Material provided:
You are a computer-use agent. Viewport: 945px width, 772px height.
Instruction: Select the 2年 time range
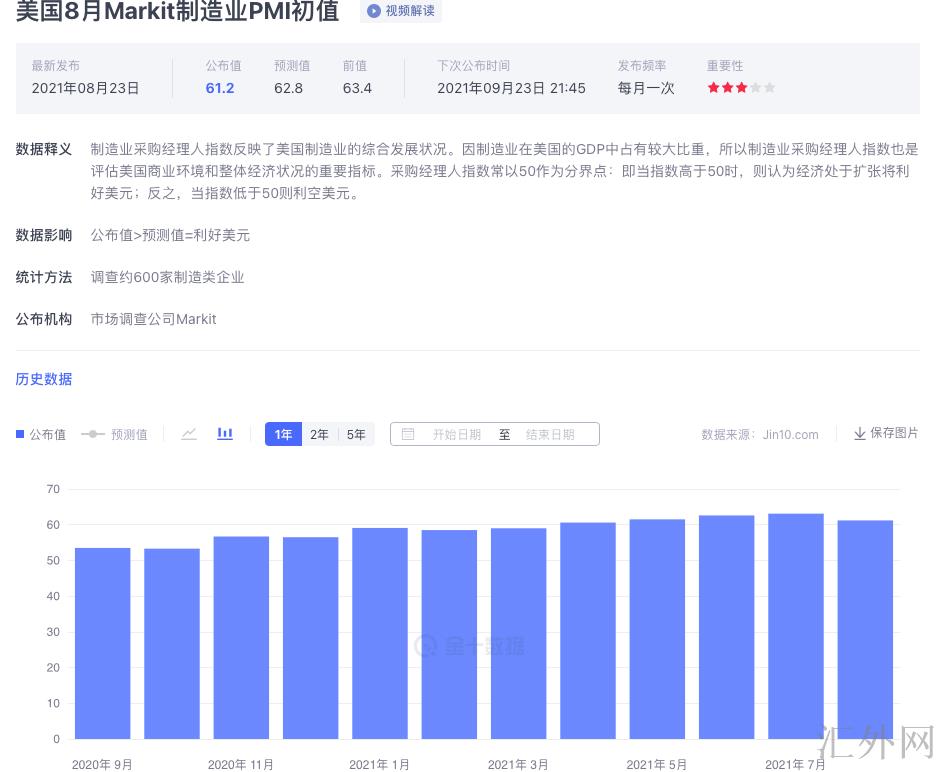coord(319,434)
* * *
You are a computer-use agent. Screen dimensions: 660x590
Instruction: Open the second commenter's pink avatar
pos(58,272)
...
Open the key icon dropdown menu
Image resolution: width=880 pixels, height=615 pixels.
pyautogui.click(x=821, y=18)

Given request: Starting at the line containing "You are a computer-use agent. Viewport: 945px" and ending at the line containing "coord(319,434)", repeat those lines with the requests, offsetting every number in the answer coordinates by 7. Omit the pictures.

Answer for the task:
You are a computer-use agent. Viewport: 945px width, 772px height.
Instruction: Select the 2年 time range
coord(326,441)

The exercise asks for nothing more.